==== SOURCE MATERIAL ====

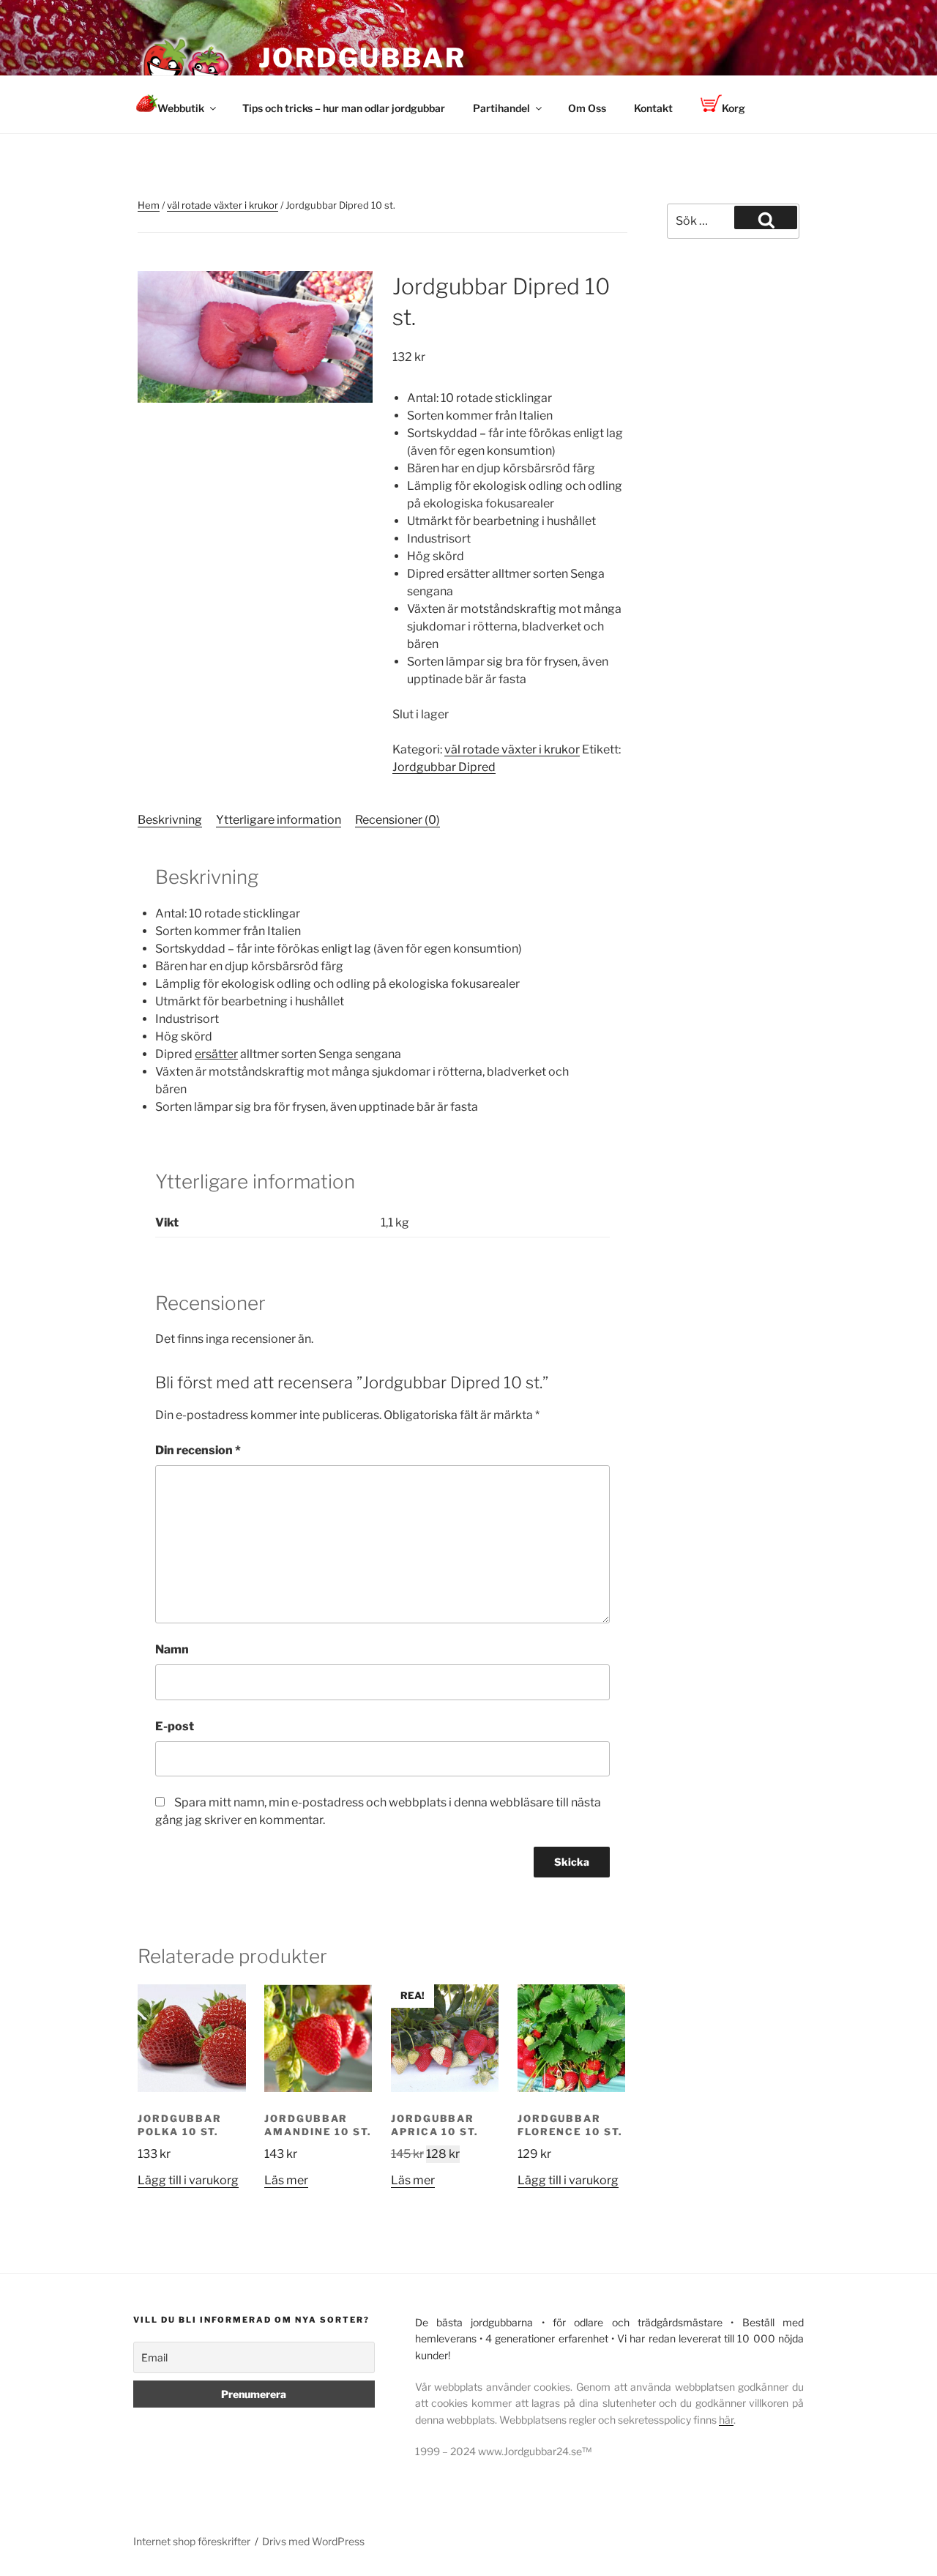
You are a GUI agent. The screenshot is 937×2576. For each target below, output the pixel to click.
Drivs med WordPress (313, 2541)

====
==== SOURCE MATERIAL ====

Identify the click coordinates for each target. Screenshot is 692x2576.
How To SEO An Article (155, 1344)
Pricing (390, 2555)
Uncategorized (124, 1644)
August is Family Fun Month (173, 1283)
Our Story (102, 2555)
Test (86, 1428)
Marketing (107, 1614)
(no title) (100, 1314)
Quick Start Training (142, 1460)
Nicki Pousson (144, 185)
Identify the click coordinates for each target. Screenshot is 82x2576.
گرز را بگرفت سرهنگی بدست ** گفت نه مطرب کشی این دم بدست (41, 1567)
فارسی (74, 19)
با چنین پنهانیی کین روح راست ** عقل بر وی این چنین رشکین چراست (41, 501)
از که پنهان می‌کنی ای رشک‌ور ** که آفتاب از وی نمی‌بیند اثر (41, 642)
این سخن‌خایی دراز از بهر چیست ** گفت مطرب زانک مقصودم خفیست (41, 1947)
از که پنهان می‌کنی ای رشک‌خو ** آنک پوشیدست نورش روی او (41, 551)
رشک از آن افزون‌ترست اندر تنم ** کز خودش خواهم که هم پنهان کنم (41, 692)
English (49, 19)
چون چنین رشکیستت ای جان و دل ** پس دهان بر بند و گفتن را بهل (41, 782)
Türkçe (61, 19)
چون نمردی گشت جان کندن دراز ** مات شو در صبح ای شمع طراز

====

**WHAT TO WORK ON**
Report the count of lines in the entries that contain the string "چنین", and nothing besides it.

**FINAL ANSWER**
2